Red House Painters (also known as Bridge or Red House Painters II to distinguish it from the first eponymous album, also known as Rollercoaster or Red House Painters I) is the third album by the group Red House Painters, released on October 18, 1993 by 4AD. The album is made up of songs from the same recording sessions for Rollercoaster.

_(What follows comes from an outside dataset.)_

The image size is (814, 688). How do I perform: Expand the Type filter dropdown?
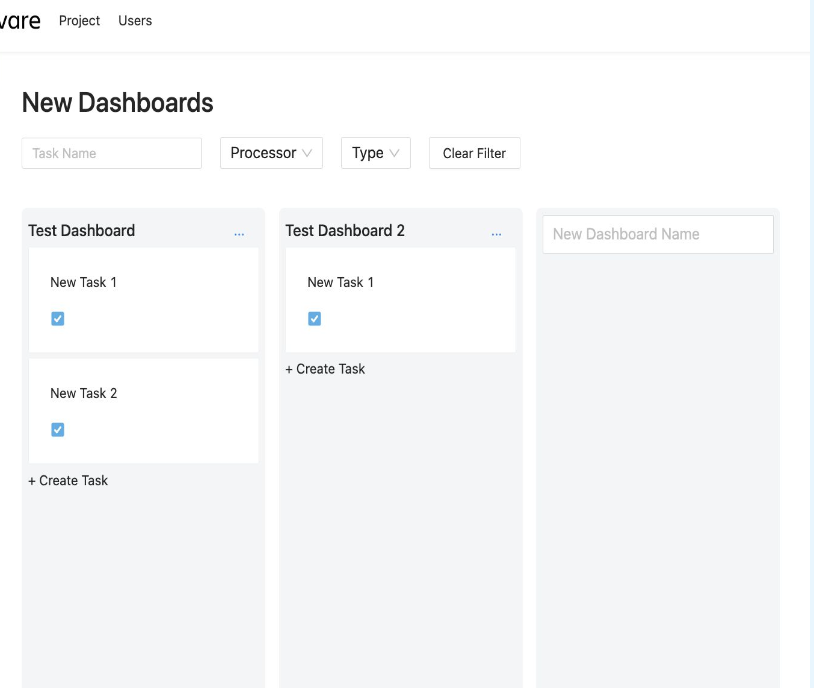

At the beginning of the album opener "Evil," the faint laughter of Mark Kozelek and the barely audible voice of a woman playfully saying "No" can be heard. The album includes two covers: a sunny version of "I Am a Rock" by Simon and Garfunkel, and Francis Scott Key's "The Star-Spangled Banner", which displays an off-beat dark humor. An acoustic version of the song "New Jersey" was on Red House Painters I. In the US, 4AD added the Shock Me EP as bonus tracks to the CD when the RHP catalog was reissued in 1999, to bring the total number of tracks to 12.

Track listing

Release history

Notes
 Images by Simon Larbalestier.

"I Am a Rock"/"New Jersey" single
Although no commercial singles were ever released from the album, a promotional-only CD single was issued for "I Am a Rock" in October 1993. In the US, a one-track promo featuring the radio edit was released; similarly, in the UK, a double A-side promo single, backed with "New Jersey" (Electric Version), was issued.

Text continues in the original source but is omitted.